- _Material provided_
-*-*-

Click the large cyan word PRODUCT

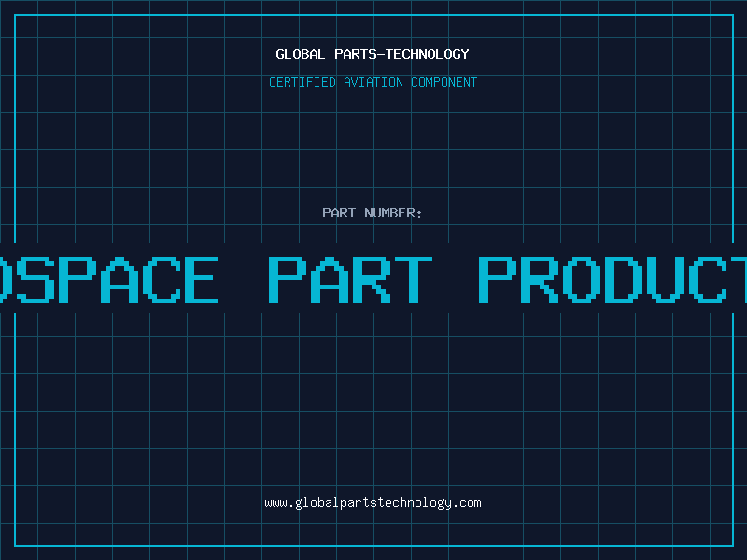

-*-*-

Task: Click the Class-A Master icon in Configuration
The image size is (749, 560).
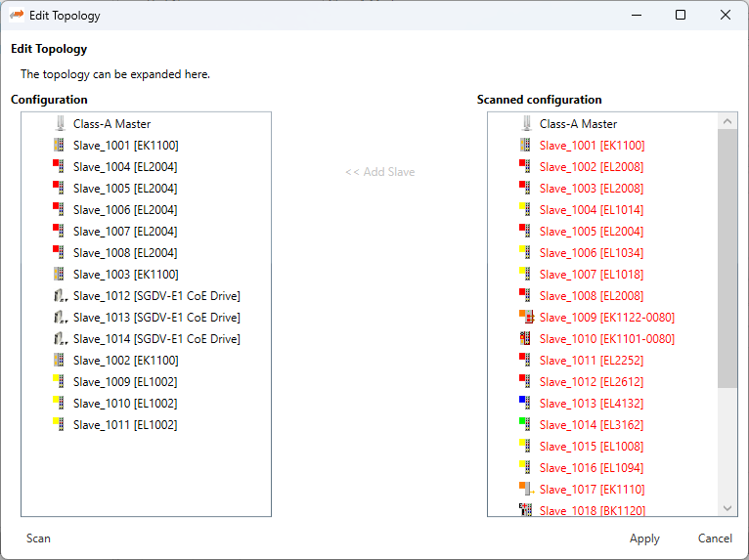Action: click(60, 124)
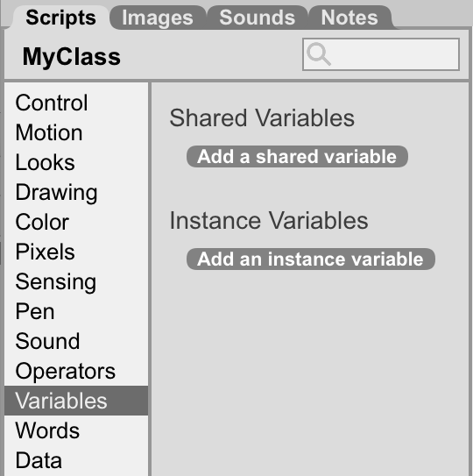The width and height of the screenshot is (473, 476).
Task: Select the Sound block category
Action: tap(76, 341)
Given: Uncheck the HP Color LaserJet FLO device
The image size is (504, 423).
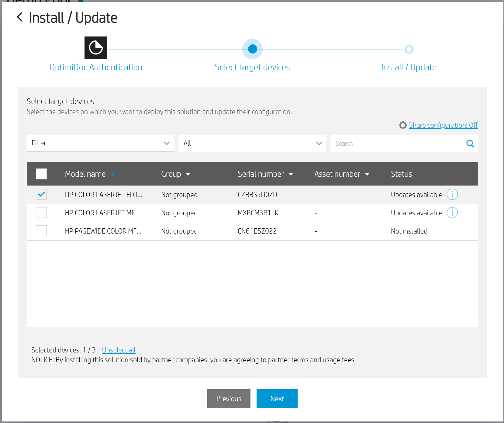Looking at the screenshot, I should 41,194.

-*-*-

- _Exercise directions_
From the data above, retype only the lines starting with the line with "Task: Click the" and going on through the line with "Given: Uncheck the", exactly, leaving out the pictures.

- _Task result_
Task: Click the Class-A Master icon in Configuration
The image size is (749, 560).
Action: click(60, 124)
The width and height of the screenshot is (473, 476).
Task: Select the Sound block category
Action: tap(76, 341)
Given: Uncheck the HP Color LaserJet FLO device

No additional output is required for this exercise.